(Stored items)
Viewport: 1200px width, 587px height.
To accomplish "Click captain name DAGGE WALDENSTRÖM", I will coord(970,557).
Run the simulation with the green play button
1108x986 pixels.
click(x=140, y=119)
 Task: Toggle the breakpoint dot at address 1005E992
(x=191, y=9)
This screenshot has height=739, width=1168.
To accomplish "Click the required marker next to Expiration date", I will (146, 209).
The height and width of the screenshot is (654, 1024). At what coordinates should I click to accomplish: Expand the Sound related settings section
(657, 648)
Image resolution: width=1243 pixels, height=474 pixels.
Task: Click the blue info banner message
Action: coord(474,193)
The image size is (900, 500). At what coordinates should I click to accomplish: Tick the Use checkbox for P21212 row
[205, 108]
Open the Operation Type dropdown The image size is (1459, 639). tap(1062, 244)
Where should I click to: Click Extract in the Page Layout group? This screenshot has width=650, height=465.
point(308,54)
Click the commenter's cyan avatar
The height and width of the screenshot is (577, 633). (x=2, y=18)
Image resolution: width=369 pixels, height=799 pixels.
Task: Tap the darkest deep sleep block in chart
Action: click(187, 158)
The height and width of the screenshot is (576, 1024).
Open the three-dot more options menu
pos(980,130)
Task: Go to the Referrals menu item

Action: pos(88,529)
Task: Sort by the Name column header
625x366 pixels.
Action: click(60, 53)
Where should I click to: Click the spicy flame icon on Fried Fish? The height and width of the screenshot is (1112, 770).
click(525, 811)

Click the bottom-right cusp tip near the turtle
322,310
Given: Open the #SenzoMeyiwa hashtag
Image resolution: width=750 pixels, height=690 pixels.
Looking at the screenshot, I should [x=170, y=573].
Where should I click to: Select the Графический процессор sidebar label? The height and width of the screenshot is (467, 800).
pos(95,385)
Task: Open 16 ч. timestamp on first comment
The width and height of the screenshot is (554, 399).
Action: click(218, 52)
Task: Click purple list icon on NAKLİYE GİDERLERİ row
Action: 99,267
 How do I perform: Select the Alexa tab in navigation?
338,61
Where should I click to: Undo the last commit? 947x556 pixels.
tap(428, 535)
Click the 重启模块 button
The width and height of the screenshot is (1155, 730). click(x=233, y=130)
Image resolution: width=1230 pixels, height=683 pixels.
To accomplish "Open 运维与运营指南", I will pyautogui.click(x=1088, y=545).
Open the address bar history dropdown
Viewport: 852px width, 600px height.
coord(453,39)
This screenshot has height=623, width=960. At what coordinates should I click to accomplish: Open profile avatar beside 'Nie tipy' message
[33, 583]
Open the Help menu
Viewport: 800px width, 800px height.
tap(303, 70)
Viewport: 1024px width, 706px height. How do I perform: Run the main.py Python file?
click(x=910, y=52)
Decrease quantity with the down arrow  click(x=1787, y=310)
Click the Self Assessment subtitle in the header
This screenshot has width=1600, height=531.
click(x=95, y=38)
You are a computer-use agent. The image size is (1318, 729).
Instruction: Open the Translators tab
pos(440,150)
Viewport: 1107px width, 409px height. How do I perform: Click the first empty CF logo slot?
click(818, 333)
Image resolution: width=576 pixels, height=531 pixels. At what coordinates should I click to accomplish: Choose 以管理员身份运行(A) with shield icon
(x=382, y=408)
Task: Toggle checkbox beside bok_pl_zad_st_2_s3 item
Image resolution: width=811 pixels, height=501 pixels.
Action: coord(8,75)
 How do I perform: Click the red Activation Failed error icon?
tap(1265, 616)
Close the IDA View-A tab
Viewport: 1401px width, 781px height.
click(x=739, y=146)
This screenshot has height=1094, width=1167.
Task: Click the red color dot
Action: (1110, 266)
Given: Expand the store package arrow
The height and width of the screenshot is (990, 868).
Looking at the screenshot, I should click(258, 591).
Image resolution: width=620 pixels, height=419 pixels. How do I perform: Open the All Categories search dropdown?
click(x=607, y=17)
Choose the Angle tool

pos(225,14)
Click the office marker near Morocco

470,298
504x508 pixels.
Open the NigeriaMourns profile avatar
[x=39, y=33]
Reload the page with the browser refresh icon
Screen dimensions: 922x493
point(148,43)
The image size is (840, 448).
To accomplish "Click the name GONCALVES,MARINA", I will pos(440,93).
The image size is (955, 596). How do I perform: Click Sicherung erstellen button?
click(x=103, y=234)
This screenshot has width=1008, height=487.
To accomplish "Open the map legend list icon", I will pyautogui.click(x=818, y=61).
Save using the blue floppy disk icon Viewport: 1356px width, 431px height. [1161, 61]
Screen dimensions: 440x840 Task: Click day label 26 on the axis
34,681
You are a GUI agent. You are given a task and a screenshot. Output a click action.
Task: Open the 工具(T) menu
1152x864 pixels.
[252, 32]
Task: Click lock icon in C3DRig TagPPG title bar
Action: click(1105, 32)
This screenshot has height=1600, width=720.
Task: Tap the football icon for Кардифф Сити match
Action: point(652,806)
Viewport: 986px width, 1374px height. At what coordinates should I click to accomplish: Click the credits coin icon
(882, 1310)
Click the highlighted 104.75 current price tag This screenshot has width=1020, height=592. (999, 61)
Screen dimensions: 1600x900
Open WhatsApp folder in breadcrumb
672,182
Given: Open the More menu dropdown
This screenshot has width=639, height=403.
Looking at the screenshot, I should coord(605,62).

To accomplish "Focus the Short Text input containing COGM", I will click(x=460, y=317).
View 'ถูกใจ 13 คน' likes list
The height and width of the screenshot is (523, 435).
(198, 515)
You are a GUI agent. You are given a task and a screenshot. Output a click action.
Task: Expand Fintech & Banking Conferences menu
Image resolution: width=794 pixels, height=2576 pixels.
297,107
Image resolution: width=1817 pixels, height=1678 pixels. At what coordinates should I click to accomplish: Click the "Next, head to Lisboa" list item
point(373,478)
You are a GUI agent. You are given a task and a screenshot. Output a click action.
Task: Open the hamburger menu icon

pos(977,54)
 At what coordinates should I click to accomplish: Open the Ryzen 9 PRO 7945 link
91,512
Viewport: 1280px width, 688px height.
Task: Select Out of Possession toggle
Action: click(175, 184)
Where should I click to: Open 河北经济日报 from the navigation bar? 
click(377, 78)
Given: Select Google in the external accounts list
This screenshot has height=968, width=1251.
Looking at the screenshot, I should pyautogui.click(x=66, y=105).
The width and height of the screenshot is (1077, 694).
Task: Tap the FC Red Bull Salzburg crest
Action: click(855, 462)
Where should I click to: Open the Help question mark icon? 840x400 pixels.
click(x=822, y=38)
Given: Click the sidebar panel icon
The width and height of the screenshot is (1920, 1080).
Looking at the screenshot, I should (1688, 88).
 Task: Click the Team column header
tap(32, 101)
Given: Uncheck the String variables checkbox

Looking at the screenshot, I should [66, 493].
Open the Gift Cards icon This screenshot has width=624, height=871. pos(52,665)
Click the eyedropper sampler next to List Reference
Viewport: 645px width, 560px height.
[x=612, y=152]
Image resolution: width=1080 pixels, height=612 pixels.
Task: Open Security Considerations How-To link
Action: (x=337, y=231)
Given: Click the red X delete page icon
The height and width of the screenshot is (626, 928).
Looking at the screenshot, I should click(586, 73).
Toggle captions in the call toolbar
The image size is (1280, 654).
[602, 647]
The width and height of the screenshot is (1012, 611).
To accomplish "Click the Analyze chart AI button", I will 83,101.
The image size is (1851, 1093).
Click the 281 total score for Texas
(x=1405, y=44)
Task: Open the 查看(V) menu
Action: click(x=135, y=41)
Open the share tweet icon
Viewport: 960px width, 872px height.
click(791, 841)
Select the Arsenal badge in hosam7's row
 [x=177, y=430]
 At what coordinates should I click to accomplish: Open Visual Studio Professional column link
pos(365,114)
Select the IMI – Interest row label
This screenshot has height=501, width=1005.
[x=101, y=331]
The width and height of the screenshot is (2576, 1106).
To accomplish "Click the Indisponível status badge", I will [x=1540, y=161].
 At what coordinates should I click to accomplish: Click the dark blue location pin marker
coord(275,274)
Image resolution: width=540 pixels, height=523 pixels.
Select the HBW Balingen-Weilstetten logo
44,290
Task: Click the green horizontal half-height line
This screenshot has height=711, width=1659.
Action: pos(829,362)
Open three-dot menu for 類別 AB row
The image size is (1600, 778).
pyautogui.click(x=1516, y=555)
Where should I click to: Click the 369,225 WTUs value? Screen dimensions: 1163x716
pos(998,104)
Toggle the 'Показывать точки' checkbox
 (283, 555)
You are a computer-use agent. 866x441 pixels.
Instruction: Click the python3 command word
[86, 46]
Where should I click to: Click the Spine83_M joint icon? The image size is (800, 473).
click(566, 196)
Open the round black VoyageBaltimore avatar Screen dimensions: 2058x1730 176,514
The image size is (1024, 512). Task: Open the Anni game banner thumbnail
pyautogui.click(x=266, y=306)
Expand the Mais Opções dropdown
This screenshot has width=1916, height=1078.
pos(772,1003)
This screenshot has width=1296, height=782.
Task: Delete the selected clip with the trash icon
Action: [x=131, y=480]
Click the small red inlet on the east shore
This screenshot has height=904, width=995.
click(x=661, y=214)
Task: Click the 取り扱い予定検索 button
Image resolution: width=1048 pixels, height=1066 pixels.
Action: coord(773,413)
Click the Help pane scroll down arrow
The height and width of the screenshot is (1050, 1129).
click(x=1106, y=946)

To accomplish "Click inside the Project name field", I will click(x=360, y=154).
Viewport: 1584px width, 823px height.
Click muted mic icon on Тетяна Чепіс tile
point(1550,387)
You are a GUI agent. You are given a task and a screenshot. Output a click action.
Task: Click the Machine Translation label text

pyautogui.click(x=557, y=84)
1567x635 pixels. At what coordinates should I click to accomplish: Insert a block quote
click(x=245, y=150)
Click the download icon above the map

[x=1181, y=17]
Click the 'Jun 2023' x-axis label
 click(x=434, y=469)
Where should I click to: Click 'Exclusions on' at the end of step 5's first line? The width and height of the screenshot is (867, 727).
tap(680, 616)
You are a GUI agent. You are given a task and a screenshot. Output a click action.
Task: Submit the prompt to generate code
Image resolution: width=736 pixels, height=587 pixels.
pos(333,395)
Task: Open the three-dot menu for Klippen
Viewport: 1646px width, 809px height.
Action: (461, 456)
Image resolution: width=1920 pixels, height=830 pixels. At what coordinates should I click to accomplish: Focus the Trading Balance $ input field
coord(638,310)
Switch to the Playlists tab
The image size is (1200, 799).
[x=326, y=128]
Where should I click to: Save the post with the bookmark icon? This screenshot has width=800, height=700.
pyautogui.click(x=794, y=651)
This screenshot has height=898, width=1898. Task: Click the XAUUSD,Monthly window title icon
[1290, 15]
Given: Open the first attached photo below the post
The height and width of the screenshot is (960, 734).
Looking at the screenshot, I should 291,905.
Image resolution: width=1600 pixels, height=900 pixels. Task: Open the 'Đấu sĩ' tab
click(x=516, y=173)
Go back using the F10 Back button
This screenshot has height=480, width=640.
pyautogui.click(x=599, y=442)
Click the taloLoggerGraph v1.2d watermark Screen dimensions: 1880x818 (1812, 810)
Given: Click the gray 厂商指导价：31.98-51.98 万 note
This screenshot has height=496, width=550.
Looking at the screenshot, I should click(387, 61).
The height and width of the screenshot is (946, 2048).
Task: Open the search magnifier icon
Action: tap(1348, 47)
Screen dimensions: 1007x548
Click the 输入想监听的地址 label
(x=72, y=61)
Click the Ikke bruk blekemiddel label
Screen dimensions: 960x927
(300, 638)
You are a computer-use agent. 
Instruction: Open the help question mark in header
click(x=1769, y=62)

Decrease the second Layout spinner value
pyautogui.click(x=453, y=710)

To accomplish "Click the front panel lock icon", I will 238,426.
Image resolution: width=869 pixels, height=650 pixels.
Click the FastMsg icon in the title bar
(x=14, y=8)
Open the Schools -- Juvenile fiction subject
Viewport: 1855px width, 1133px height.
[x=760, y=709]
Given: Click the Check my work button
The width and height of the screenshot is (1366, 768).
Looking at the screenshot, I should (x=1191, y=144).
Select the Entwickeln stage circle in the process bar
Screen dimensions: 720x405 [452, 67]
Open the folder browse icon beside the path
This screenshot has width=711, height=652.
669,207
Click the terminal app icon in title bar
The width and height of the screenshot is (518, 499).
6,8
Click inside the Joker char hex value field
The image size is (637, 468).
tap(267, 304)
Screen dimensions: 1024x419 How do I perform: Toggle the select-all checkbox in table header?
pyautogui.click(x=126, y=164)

▶ **Task requirements**
Show all lines above that contain "panel".

▶ **Solution to this problem**
Given: Click the sidebar panel icon
To accomplish "Click the front panel lock icon", I will 238,426.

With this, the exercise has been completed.